Lieber Dr. Fernando Dimeo,
in der Endphase meiner Marathonvorbereitung für den Vienna City Marathon am 29. April hat mein Orthopäde gestern eine Schleimbeutelentzündung im Hüftgelenk diagnostiziert. Der Schmerz strahlt in Oberschenkel und Knie aus. Ich habe in den letzten Wochen intensiven Trainings meinen Gelenken zu wenig Ruhephasen gegönnt, dazu einen Halbmarathon (1:45,32) am 1. April absolviert und eine Woche später einen langen Lauf von 32 Kilometern. Momentan nehme ich Wobenzym-Kapseln, Voltaren-Salbe und konsultiere einen akupunkturerfahrenen chinesischen Arzt. Meine Frage: Wie realistisch sehen Sie eine erträgliche Heilung bis zum 28. April, um den Marathon erfolgreich laufen zu können? Haben Sie Erfahrungen mit Akupunktur bei Scheimbeutelentzündungen? Wie ist Ihre Meinung zum Thema Fitspritzen mit Cortison?

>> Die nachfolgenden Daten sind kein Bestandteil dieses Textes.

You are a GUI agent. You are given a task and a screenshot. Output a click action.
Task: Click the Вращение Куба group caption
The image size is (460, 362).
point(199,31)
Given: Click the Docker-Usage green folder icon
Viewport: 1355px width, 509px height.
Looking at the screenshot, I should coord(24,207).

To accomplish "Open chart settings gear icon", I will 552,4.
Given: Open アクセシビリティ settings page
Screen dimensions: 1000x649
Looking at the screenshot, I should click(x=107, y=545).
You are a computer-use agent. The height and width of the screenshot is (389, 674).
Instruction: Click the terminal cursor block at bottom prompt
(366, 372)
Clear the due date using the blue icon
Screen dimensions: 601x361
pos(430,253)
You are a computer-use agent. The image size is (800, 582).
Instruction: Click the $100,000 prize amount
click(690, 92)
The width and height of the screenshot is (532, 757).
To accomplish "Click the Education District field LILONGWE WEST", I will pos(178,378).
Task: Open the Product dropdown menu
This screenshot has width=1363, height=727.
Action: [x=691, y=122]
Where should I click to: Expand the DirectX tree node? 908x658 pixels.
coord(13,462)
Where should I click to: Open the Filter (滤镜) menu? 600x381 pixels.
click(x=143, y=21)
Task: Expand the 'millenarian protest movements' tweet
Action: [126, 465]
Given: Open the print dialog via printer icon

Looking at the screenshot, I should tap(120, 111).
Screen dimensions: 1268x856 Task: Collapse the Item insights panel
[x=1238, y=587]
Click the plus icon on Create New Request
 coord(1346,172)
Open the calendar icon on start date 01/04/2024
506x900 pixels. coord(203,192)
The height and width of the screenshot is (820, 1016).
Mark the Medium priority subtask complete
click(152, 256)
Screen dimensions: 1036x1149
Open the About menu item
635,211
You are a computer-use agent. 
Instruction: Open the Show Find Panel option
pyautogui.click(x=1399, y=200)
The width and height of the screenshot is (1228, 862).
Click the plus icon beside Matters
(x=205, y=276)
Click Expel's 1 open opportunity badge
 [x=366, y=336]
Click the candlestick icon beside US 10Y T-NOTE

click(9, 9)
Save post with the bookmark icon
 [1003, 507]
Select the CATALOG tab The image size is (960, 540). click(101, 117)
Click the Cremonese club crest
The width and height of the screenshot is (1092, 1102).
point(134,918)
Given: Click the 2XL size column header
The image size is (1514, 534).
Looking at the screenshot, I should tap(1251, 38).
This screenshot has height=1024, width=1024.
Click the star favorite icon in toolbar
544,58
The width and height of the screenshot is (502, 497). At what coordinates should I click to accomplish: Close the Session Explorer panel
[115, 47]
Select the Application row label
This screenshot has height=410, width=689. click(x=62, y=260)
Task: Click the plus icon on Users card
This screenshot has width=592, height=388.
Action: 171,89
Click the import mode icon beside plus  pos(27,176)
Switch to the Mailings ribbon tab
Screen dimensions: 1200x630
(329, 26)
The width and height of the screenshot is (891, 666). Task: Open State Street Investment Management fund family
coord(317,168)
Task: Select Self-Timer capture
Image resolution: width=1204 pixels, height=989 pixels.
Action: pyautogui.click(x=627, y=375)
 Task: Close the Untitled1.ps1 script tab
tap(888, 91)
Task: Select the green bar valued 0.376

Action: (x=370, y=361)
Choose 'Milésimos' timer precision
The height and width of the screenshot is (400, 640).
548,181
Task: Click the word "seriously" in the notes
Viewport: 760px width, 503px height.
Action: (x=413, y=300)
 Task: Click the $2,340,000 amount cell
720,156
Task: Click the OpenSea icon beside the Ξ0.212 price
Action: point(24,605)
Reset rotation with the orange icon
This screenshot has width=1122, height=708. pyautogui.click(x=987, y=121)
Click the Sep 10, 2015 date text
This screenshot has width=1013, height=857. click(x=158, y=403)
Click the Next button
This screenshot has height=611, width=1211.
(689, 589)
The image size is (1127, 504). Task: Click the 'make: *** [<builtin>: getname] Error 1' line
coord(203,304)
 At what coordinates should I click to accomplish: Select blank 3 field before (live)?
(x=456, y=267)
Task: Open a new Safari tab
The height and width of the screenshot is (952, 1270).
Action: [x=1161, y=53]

Ich habe mich von meiner geplanten Zielzeit unter vier Stunden - auch wenn es sehr schwer fällt - bereits verabschiedet. Ich wäre Ihnen für eine kurzfristige Antwort sehr dankbar,
Silvana aus München

Liebe Silvana,
ich kann Sie beruhigen: im Bereich von vier Stunden gibt es für die Damen keine Preisgelder, so dass Ihr Lebensunterhalt nicht davon abhängt, ob Sie in zehn Tagen den Marathon in der geplanten Zeit laufen oder nicht. Sie gestehen selber zu, beim Training übertrieben und sich eine Verletzung geholt zu haben. Sie müssen offensichtlich noch lernen, respektvoller mit Ihren Körper umzugehen. Ihr gesamtes Therapiekonzept kommt mir zu selbstgebacken vor. Haben Sie es allein gestaltet oder einen Sportmediziner konsultiert? Akupunktur hilft nachweislich bei chronischen Beschwerden, aber ich bin nicht sicher, ob sie schnell genug helfen wird. Eine konservative Behandlung mit einem Entzündunghemmer und körperlicher Schonung ist ratsam. Mit Glück sollte die Beschwerden innerhalb von wenigen Tagen deutlich abklingen. Mit viel Glück und Hilfe eines vernünftigen Arztes werden Sie einige Tage vor dem Rennen beschwerdefrei sein, so dass eine Teilnahme infrage kommt. Und mit unverschämtem Glück werden Sie den Marathon erfolgreich absolvieren können, denn eine Pause von einer Woche bis zehn Tagen beeinträchtigt die Kondition nur geringfügig, wenn man vorher ausreichend trainiert hat. Sie können den Start aber auch lassen, wenn Sie zur Vernunft neigen, was bei Läufern jedoch nicht häufig vorkommt.